Presumably the same facts underlie both the legal malpractice and fraudulent conveyance claims, but F.R.Civ.P. 8(d)(2) allows a plaintiff to plead alternative claims. The two claims are not duplicative because they rest on different legal standards. A legal malpractice claim requires proof of (1) the employment of a lawyer; (2) failure of the lawyer to exercise ordinary care, skill and diligence; and (3) damages proximately caused by that failure. Tante v. Herring, 264 Ga. 694, 694, 453 S.E.2d 686 (1994). In contrast, a § 548 claim requires the plaintiff to show that he "received less than a reasonably equivalent value" for the value he transferred. "Reasonably equivalent value, for constructive fraudulent transfer avoidance purposes, is not an esoteric concept; rather, the party receives reasonably equivalent value, if it gets roughly the value that it gave." 3B BANKRSERVICE L.ED. § 34:260 (Feb.2008) (quotes and cites omitted).

Hence, the standard for finding legal malpractice and finding a debtor "received less than a reasonably equivalent value" is not the same. Theoretically, then, it is possible that the plaintiff could fail to recover under a legal malpractice theory, yet still recover under a § 548 theory. Therefore, the claims are not duplicative.

However, because the same facts underlie each claim, and the damages overlap, at trial the plaintiff would not be allowed to recover on both claims. The Court will thus allow the pleading of alternative theories of recovery, but no double recovery. See 27 Fed. Proc. L.Ed. § 62:28, Inconsistent claims or defenses — No election of remedies (Apr.2008).

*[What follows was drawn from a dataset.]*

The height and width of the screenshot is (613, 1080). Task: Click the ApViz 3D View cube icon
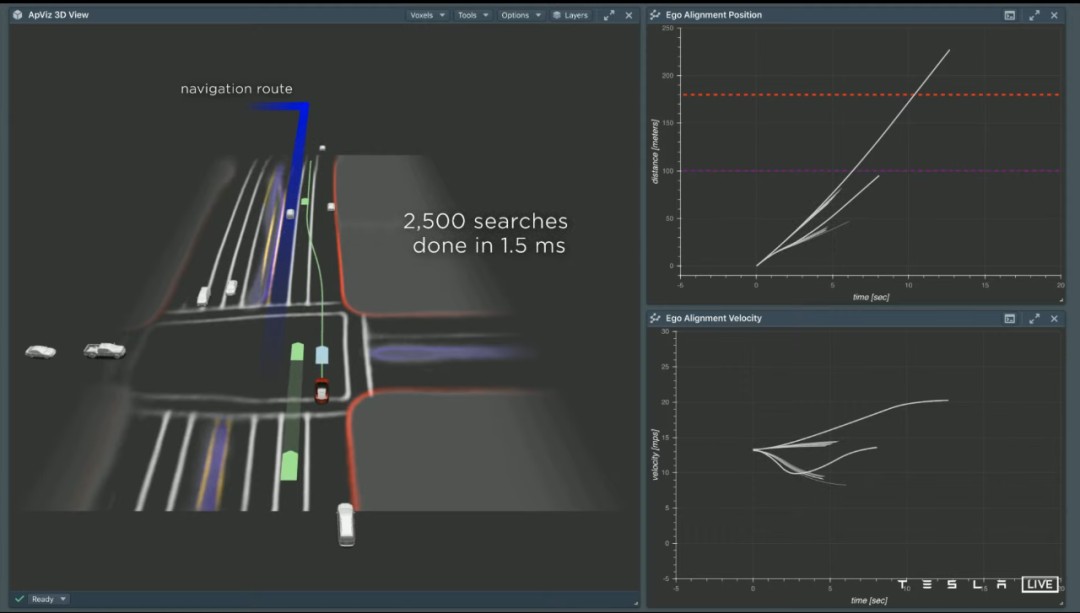[x=17, y=15]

Meanwhile, the Court grants the Trustee's reconsideration motion and concludes that his avoidance claims in fact were properly reserved in the confirmed bankruptcy plan. Furthermore, his fraudulent conveyance claim is not duplicative of the legal malpractice claims. Count XIII and Count XIV of the Complaint are therefore reinstated against A & B.

B. Interlocutory Appeal

A & B moves this Court to certify for interlocutory appeal that portion of its previous Order (doc. # 73) rejecting A & B's in pari delicto defense. Doc. # 90. 28 U.S.C. § 1292(b) provides:

When a district judge, in making in a civil action an order not otherwise appealable under this section, shall be of the opinion /that such order involves a controlling question of law as to which there is substantial ground for difference of opinion and that an immediate appeal from the order may materially advance the ultimate termination of the litigation, he shall so state'in writing in such order.

Id. To qualify an issue for interlocutory appeal three requirements must be met: (1) it must involve a controlling question of law; (2) there is substantial ground for difference of opinion; and (3) an immediate appeal would materially advance the termination of the litigation. Id.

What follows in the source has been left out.